» EXCERPTED RECORDS
· · · · ·

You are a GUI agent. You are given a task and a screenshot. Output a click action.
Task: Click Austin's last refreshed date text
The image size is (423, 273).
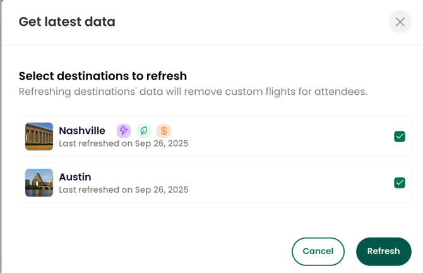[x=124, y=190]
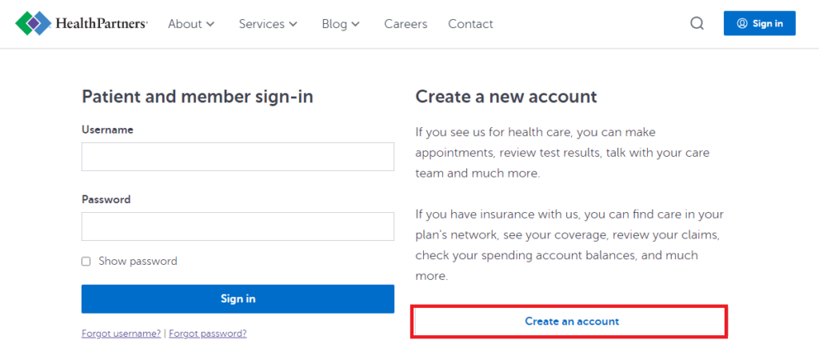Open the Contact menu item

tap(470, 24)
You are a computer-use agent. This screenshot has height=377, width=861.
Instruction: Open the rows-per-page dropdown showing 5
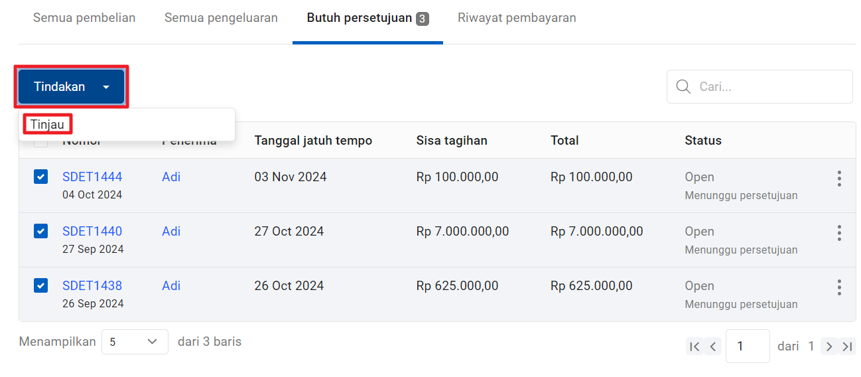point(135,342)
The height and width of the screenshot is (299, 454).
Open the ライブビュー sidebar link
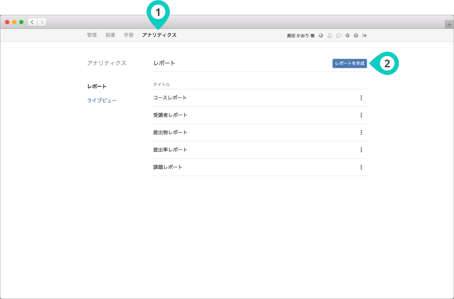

· · · · ·

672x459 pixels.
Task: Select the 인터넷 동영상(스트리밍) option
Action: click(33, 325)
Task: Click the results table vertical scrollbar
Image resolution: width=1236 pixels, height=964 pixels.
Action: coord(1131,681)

· · · · ·

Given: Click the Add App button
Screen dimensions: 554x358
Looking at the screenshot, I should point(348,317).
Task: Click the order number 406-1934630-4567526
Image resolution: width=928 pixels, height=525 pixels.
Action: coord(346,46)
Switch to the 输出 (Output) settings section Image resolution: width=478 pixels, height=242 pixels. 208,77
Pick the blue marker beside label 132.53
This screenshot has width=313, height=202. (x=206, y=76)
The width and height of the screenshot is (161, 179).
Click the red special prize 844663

· · · · ·

» TASK REQUIREMENTS
Please set down, exactly and with no pictures, the lines in the entries above starting at the one holding "You are a GUI" and ending at the one holding "Open the ライブビュー sidebar link", ends included.

» SOLVED PROBLEM
You are a GUI agent. You are given a task and a screenshot. Output a click action.
Task: Click Austin's last refreshed date text
The image size is (423, 273).
[x=124, y=190]
Open the Contact menu item

tap(470, 24)
You are a computer-use agent. This screenshot has height=377, width=861.
Instruction: Open the rows-per-page dropdown showing 5
point(135,342)
The height and width of the screenshot is (299, 454).
Open the ライブビュー sidebar link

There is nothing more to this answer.